───── GIVEN DATA ─────

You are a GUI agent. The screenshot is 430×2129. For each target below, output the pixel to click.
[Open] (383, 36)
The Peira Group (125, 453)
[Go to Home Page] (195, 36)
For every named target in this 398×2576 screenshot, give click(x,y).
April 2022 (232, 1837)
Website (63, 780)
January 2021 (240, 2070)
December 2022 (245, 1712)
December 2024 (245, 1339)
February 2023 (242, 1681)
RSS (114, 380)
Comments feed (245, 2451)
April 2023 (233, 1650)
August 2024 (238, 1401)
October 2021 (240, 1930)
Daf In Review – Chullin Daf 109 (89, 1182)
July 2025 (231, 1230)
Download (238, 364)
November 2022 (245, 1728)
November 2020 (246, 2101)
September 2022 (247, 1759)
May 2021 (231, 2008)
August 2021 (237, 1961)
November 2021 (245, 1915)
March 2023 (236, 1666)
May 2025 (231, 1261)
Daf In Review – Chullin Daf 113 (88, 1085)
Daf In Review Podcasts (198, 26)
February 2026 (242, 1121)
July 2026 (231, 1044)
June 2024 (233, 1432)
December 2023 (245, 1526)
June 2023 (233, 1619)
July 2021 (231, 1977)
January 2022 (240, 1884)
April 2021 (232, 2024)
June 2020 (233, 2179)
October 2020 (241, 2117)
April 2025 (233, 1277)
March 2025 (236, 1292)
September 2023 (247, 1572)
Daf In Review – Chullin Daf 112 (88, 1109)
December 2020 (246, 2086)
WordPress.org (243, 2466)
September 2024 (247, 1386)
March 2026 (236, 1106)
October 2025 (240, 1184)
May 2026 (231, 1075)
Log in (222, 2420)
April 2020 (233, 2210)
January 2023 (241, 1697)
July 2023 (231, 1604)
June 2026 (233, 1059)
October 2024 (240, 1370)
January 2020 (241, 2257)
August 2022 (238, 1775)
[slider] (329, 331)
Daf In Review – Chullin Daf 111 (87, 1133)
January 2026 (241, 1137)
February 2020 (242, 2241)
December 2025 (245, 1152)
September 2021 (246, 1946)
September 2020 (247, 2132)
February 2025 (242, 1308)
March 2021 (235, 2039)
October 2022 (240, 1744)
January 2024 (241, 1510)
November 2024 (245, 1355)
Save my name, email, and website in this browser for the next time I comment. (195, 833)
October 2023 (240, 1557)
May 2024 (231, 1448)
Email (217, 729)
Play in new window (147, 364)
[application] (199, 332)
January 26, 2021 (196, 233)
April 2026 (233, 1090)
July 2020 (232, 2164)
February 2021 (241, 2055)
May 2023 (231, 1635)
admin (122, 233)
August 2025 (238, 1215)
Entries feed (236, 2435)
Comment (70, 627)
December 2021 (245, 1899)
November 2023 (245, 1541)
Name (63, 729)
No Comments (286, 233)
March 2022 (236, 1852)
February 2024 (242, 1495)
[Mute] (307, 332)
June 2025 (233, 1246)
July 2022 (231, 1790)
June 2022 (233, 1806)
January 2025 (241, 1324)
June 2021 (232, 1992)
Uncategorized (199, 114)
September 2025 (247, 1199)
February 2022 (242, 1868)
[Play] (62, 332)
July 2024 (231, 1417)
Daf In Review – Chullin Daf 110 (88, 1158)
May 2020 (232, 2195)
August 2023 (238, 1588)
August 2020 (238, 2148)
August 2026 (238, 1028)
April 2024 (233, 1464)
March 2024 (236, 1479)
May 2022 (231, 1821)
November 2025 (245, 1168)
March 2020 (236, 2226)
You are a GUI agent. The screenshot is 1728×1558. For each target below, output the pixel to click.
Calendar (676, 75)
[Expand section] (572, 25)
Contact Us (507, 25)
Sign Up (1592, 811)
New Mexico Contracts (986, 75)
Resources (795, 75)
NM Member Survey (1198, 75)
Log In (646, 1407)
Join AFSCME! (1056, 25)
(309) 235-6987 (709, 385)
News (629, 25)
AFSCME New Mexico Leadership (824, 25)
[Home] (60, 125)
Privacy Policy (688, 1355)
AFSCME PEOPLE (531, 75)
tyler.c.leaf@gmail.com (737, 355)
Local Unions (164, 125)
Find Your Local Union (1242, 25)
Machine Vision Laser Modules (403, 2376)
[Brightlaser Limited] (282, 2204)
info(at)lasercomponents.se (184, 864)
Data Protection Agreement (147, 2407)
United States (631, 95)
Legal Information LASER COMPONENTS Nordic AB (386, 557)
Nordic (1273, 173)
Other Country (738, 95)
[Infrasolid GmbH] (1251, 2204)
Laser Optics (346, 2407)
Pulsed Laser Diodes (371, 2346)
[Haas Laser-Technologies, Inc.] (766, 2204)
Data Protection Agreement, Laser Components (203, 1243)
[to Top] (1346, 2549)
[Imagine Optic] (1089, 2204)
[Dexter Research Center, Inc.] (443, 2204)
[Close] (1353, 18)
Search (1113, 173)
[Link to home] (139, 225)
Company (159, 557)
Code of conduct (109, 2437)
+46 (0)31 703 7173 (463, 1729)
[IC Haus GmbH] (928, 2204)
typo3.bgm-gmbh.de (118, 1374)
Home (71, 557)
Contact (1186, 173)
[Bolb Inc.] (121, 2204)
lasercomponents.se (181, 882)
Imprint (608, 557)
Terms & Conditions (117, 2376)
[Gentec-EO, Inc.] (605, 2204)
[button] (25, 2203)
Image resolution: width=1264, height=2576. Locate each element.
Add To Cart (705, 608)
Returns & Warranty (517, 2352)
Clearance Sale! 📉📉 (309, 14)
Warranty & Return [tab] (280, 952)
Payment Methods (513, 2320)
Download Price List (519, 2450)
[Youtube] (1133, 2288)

─────

- PROMPT -
Among the records above, a stretch begins at the line containing "Save my name, email, and" and ends at the line containing "May 2023 (231, 1635)". Restate that stretch word for word, and nothing else.

- TASK SOLUTION -
Save my name, email, and website in this browser for the next time I comment. (195, 833)
October 2023 (240, 1557)
May 2024 (231, 1448)
Email (217, 729)
Play in new window (147, 364)
[application] (199, 332)
January 26, 2021 (196, 233)
April 2026 (233, 1090)
July 2020 (232, 2164)
February 2021 (241, 2055)
May 2023 (231, 1635)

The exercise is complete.